> [TO DO] Print every line of the material below exactly as it stands, but omit the pictures.

***** RECORDS PROVIDED

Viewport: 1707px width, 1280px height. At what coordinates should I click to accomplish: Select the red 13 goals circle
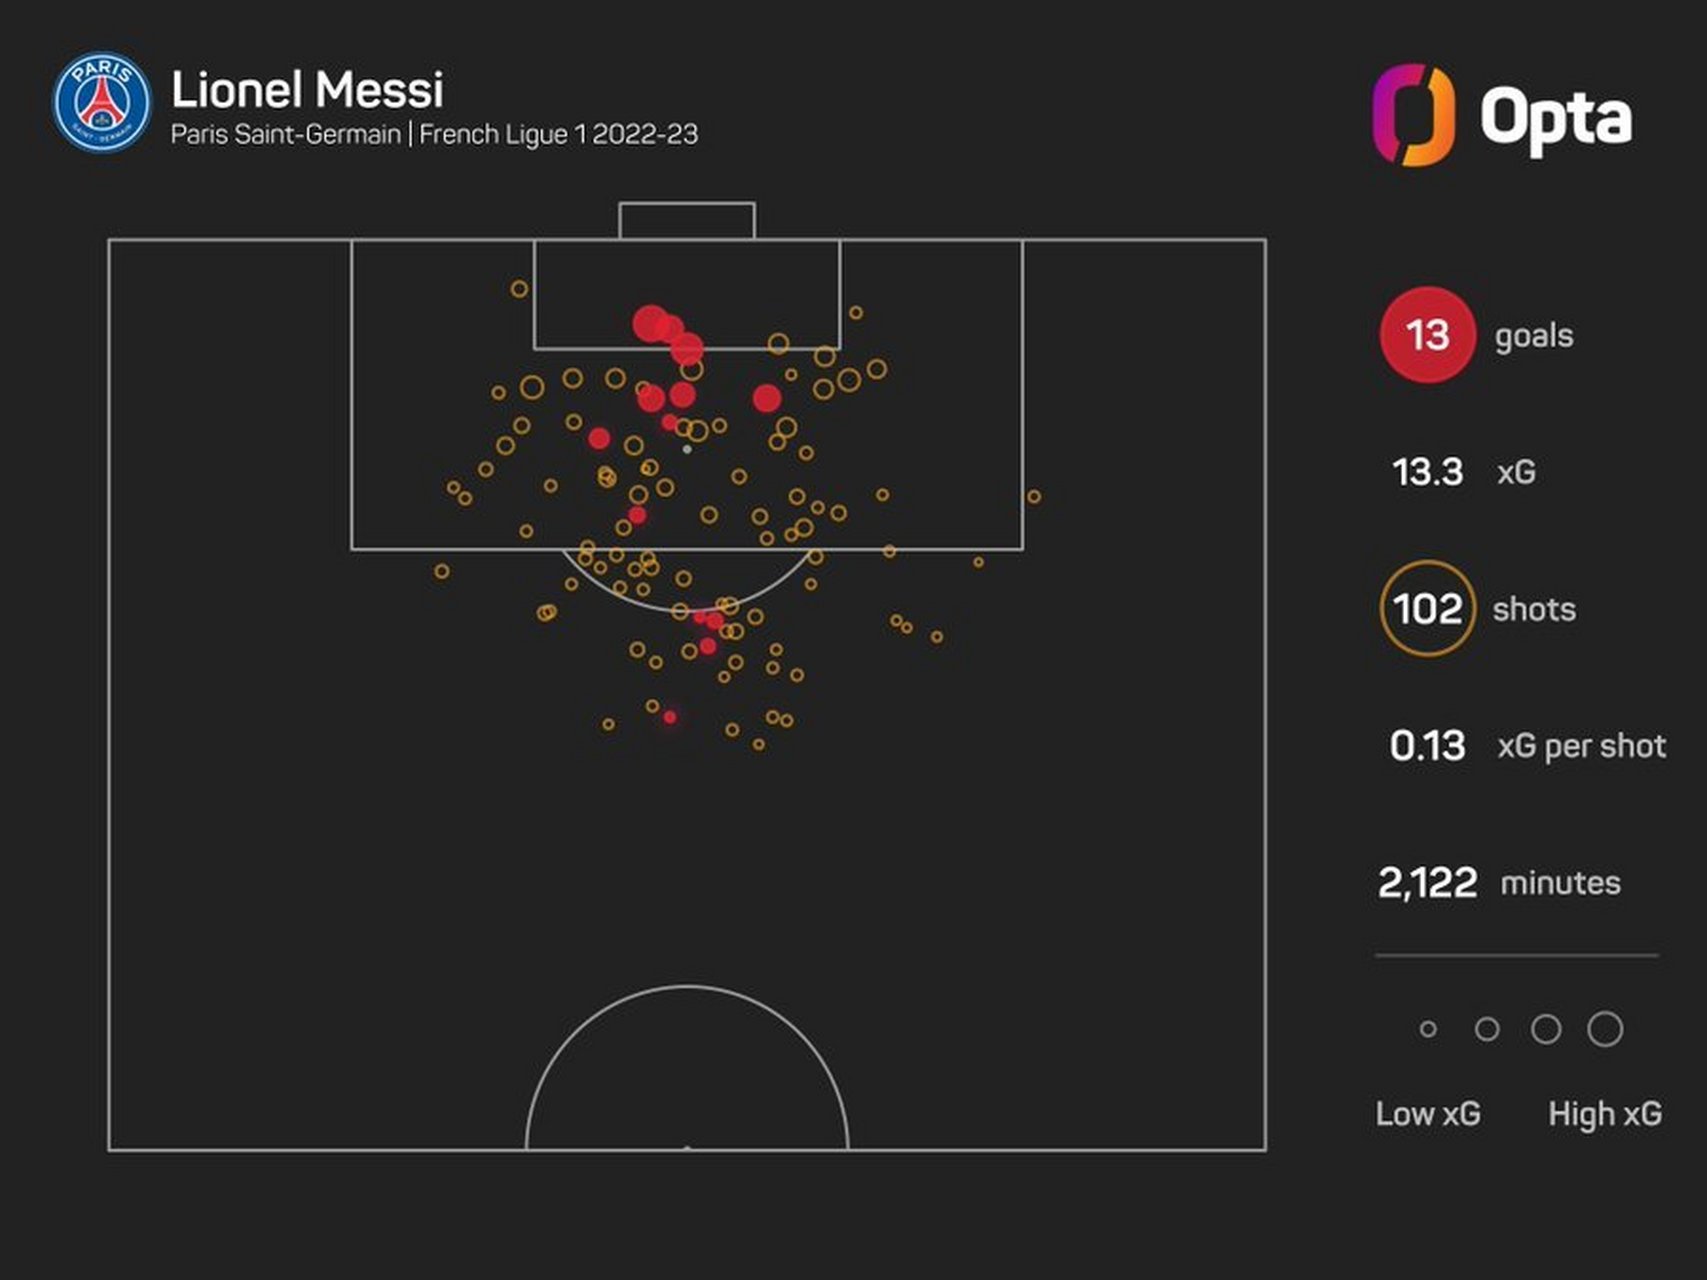[1427, 335]
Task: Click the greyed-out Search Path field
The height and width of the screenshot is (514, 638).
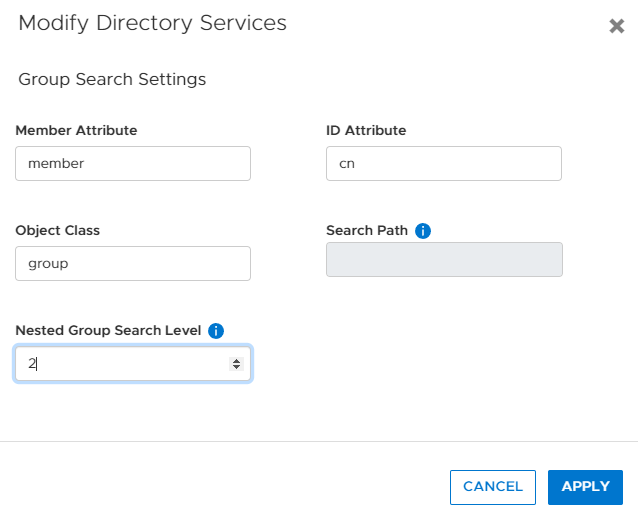Action: tap(444, 260)
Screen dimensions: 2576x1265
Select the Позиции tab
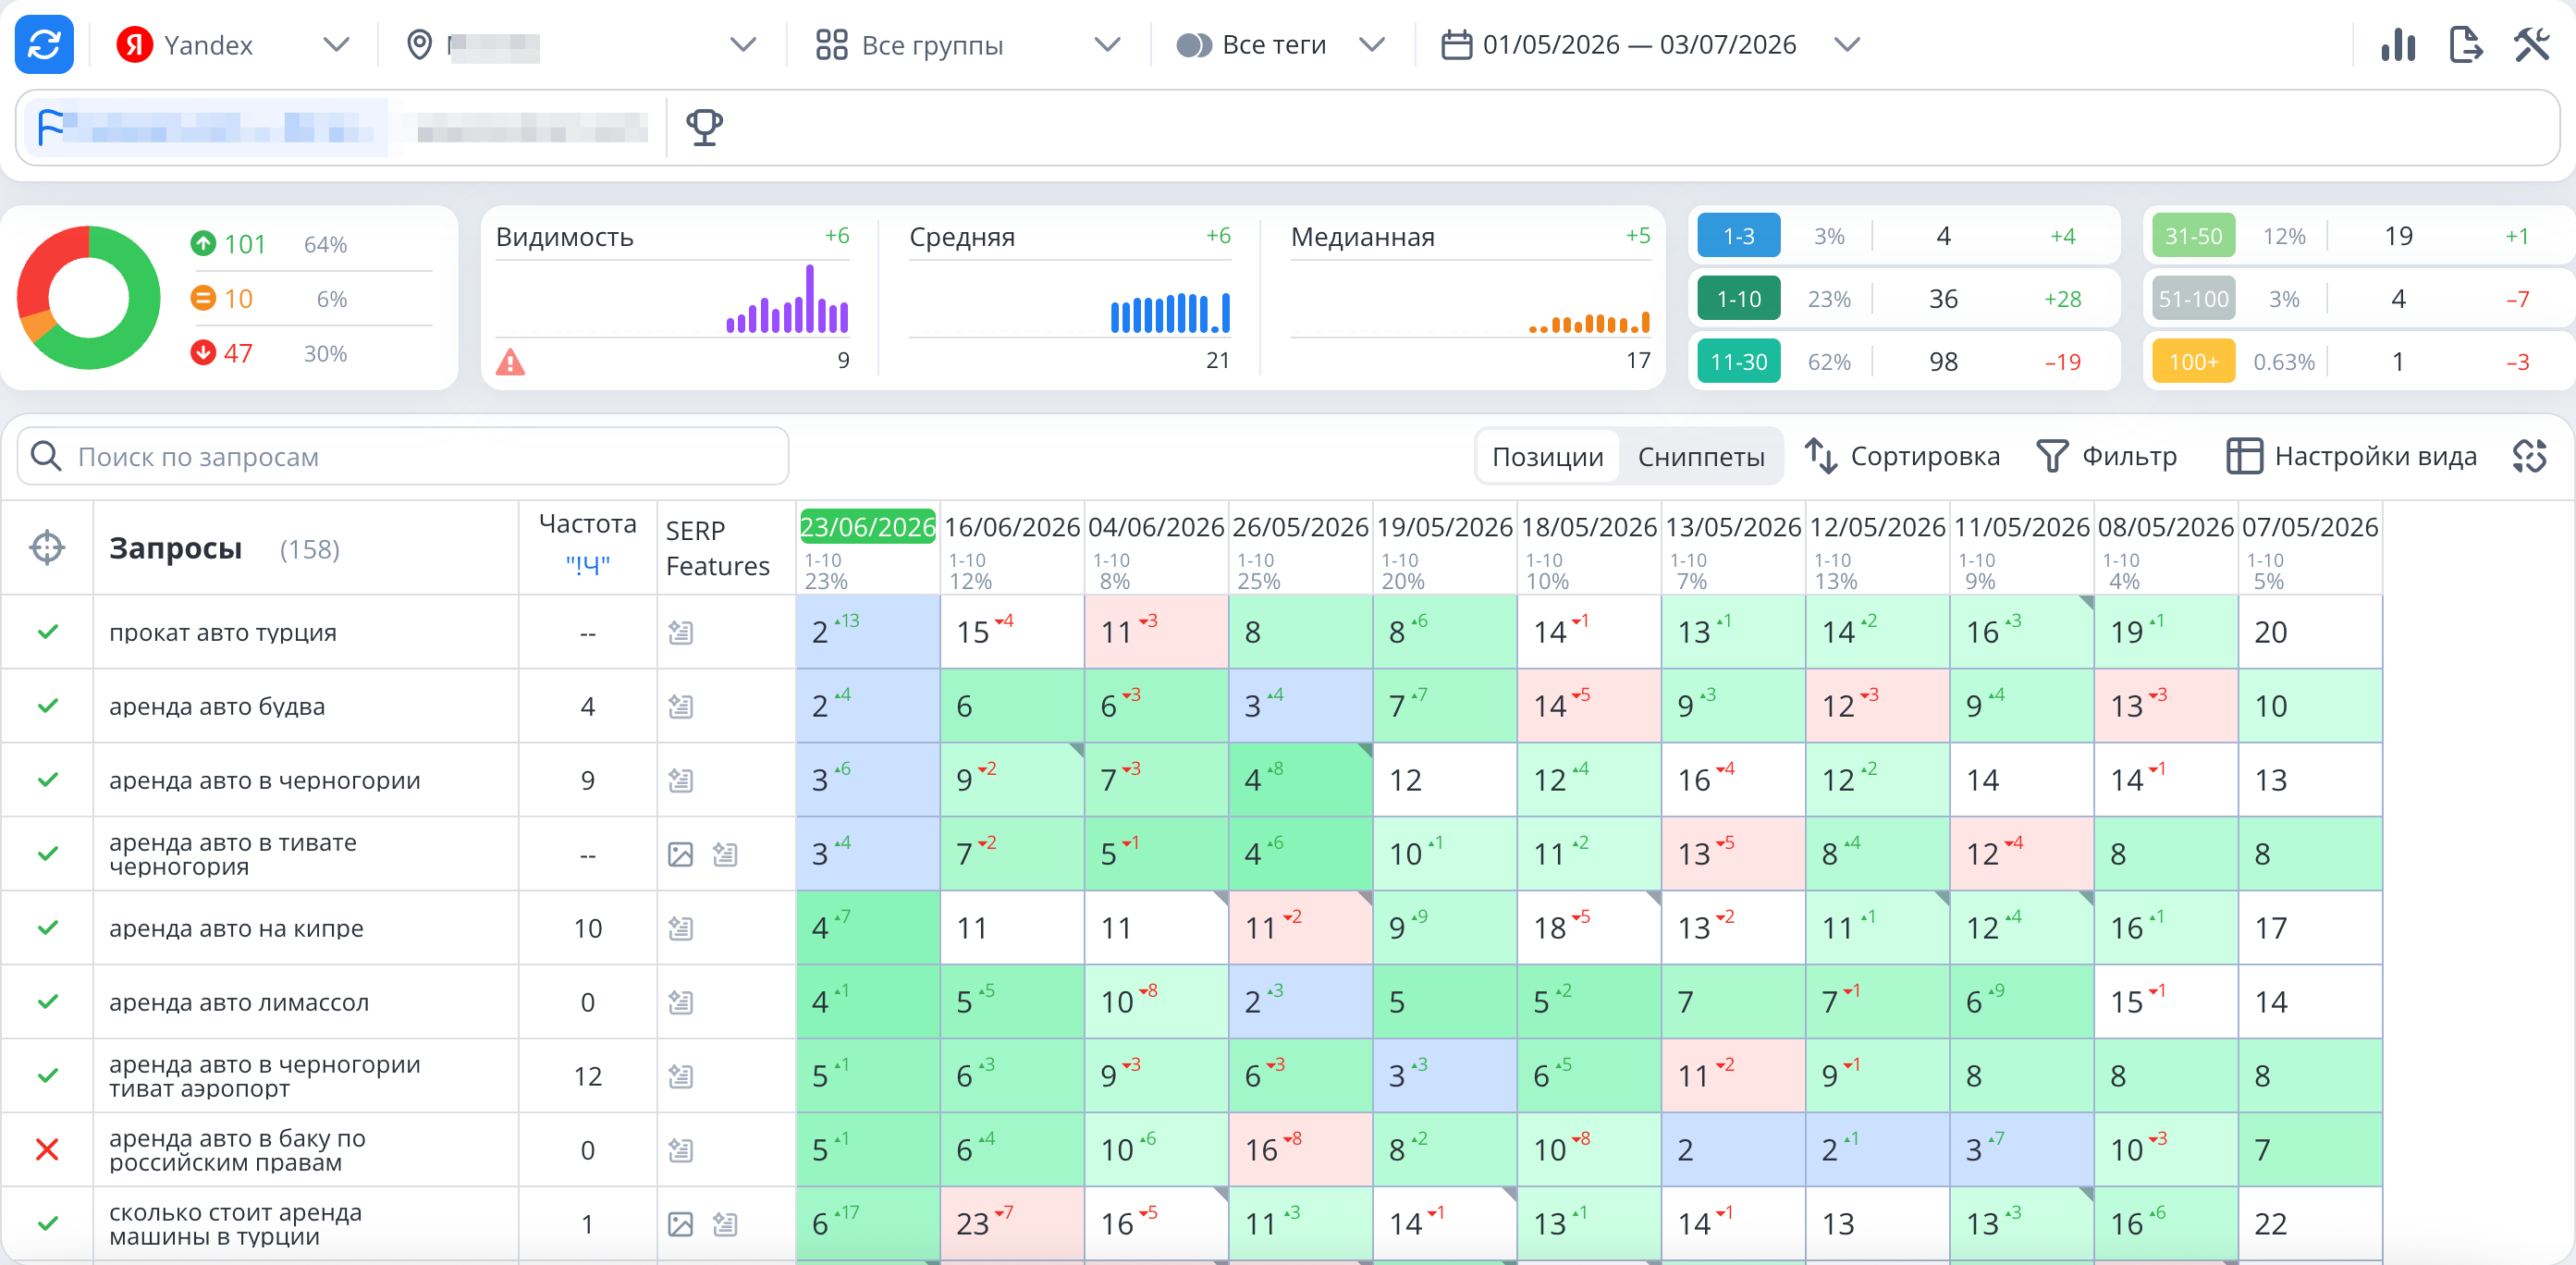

**********

> [ANSWER SECTION]
Viewport: 1707px width, 1280px height. At what coordinates should I click to accomplish: Select the red 13 goals circle
[1427, 335]
Task: Click the greyed-out Search Path field
The height and width of the screenshot is (514, 638).
Action: tap(444, 260)
Screen dimensions: 2576x1265
Select the Позиции tab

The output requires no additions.